Proposition 5.10.14. Change of basis and matrix multiplication.

Suppose that \(B_1\) and \(B_2\) are bases of \(\R^n\text{.}\) Then there is a matrix \(C\) with the following property: If \(\vec w\) is any vector in \(\R^n\text{,}\) and \((r_1,r_2,\ldots,r_n)\) and \((s_1,s_2,\ldots,s_n)\) are the are the coordinates of \(\vec w\) with respect to the bases \(B_1\) and \(B_2\text{,}\) then

\begin{equation*} \begin{bmatrix} s_1\\ s_2\\ \vdots \\s_n \end{bmatrix} = C \begin{bmatrix} r_1\\ r_2\\ \vdots \\r_n \end{bmatrix}\text{.} \end{equation*}

Proof.

From Observation 5.10.7, there exist matrices \(A_1\) and \(A_2\) satisfying

\begin{equation*} A_1 \begin{bmatrix} r_1\\r_2\\ \vdots \\r_n \end{bmatrix} = \vec w = A_2 \begin{bmatrix} s_1\\s_2\\ \vdots \\s_n \end{bmatrix}\text{.} \end{equation*}

Setting \(C=A_2^{-1}A_1\text{,}\) we have

\begin{equation*} C \begin{bmatrix} r_1\\ r_2\\ \vdots \\r_n \end{bmatrix} =A_2^{-1}A_1 \begin{bmatrix} r_1\\ r_2\\ \vdots \\r_n \end{bmatrix} =A_2^{-1}\vec w = \begin{bmatrix} s_1\\ s_2\\ \vdots \\s_n \end{bmatrix}\text{.} \end{equation*}

Theorem 5.10.15. Change of basis theorem.

Suppose that \(B_1=\{\vec x_1, \vec x_2, \ldots, \vec x_n\}\) and \(B_2=\{\vec y_1, \vec y_2, \ldots, \vec y_n\}\) are bases of \(\R^n\text{,}\) that \(\vec w\) is a vector in \(\R^n\text{,}\) and that \((r_1,r_2,\ldots,r_n)\) and \((s_1,s_2,\ldots,s_n)\) are the are the coordinates of \(\vec w\) with respect to the bases \(B_1\) and \(B_2\text{.}\) In addition, let \((c_{1,j}, c_{2,j},\ldots, c_{n,j})\) be the coordinates of \(\vec x_j\) with respect to \(B_2\text{,}\) that is,

\begin{align*} \vec x_j=c_{1,j} \vec y_1+c_{2,j}\vec y_2+ \cdots + c_{n,j}\vec y_n \amp\amp \text{ for } 1\leq j\leq n\text{.} \end{align*}

Then, for \(C= \begin{bmatrix} c_{i,j} \end{bmatrix} \text{,}\)
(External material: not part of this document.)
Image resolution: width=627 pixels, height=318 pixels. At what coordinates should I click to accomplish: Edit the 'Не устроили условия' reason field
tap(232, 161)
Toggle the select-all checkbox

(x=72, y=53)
\begin{equation*} \begin{bmatrix} s_1\\ s_2\\ \vdots \\s_n \end{bmatrix} = C \begin{bmatrix}r_1\\r_2\\ \vdots\\r_n\end{bmatrix}\text{.} \end{equation*}

Proof.

Using

\begin{gather*} \vec x_1 = c_{1,1}\vec y_1+c_{2,1}\vec y_2 +\cdots+ c_{n,1}\vec y_n\\ \vec x_2 = c_{1,2}\vec y_1+c_{2,2}\vec y_2 +\cdots+ c_{n,2}\vec y_n\\ \vdots\\ \vec x_n = c_{1,n}\vec y_1+c_{2,n}\vec y_2 +\cdots+ c_{n,n}\vec y_n \end{gather*}

and

\begin{equation*} \vec w = r_1\vec x_1+r_2\vec x_2+\cdots+r_n\vec x_n = s_1\vec y_1+s_2\vec y_2+\cdots+s_n\vec y_n\text{,} \end{equation*}

we see that

\begin{align*} s_1\vec y_1+s_2\vec y_2+\cdots+s_n\vec y_n \amp = r_1\vec x_1+r_2\vec x_2+\cdots+r_n\vec x_n \\ \amp = r_1(c_{1,1}\vec y_1+c_{2,1}\vec y_2 +\cdots+ c_{n,1}\vec y_n) \\ \amp \phantom{===} +r_2(c_{1,2}\vec y_1+c_{2,2}\vec y_2 +\cdots+ c_{n,2}\vec y_n) \\ \amp\phantom{===|} \vdots\\ \amp \phantom{===} +r_n(c_{1,n}\vec y_1+c_{2,n}\vec y_2 +\cdots+ c_{n,n}\vec y_n) \\ \amp = (r_1 c_{1,1}+r_2 c_{1,2}+\cdots+r_n c_{1,n})\vec y_1 \\ \amp \phantom{===} + (r_1 c_{2,1}+r_2 c_{2,2}+\cdots+r_n c_{2,n})\vec y_2 \\ \amp\phantom{===|} \vdots\\ \amp \phantom{===} + (r_1 c_{n,1}+r_2 c_{n,2}+\cdots+r_n c_{n,n})\vec y_n \text{.} \end{align*}

Using Proposition 5.9.4, we have

\begin{gather*} s_1=r_1 c_{1,1}+r_2 c_{1,2}+\cdots+r_n c_{1,n}\\ s_2=r_1 c_{2,1}+r_2 c_{2,2}+\cdots+r_n c_{2,n}\\ \vdots\\ s_n=r_1 c_{n,1}+r_2 c_{n,2}+\cdots+r_n c_{n,n}\text{,} \end{gather*}

which is identical to

\begin{equation*} \begin{bmatrix} s_1\\ s_2\\ \vdots \\s_n \end{bmatrix} = C \begin{bmatrix}r_1\\r_2\\ \vdots\\r_n\end{bmatrix}\text{.} \end{equation*}

Observation 5.10.16.

Notice that Theorem 5.10.15 gives an algorithm for constructing the desired matrix \(C\text{.}\) For each \(k=1,2,\ldots,n\text{,}\) let \(\vec z_k\) be the coordinates of \(\vec x_k\) with respect to \(B_2\text{.}\) Using column vectors, let \(C= \begin{bmatrix} \vec z_1\amp\vec z_2\amp\cdots\amp\vec z_n \end{bmatrix} \text{.}\) Then

\begin{equation*} \begin{bmatrix} s_1\\ s_2\\ \vdots \\s_n \end{bmatrix} = C \begin{bmatrix}r_1\\r_2\\ \vdots\\r_n\end{bmatrix}\text{.} \end{equation*}

Also, notice that Proposition 5.10.8 is a special case of Theorem 5.10.15 where \(B_1=\{\vec x_1,\ldots,\vec x_n\}\) and \(B_2\) is the standard basis.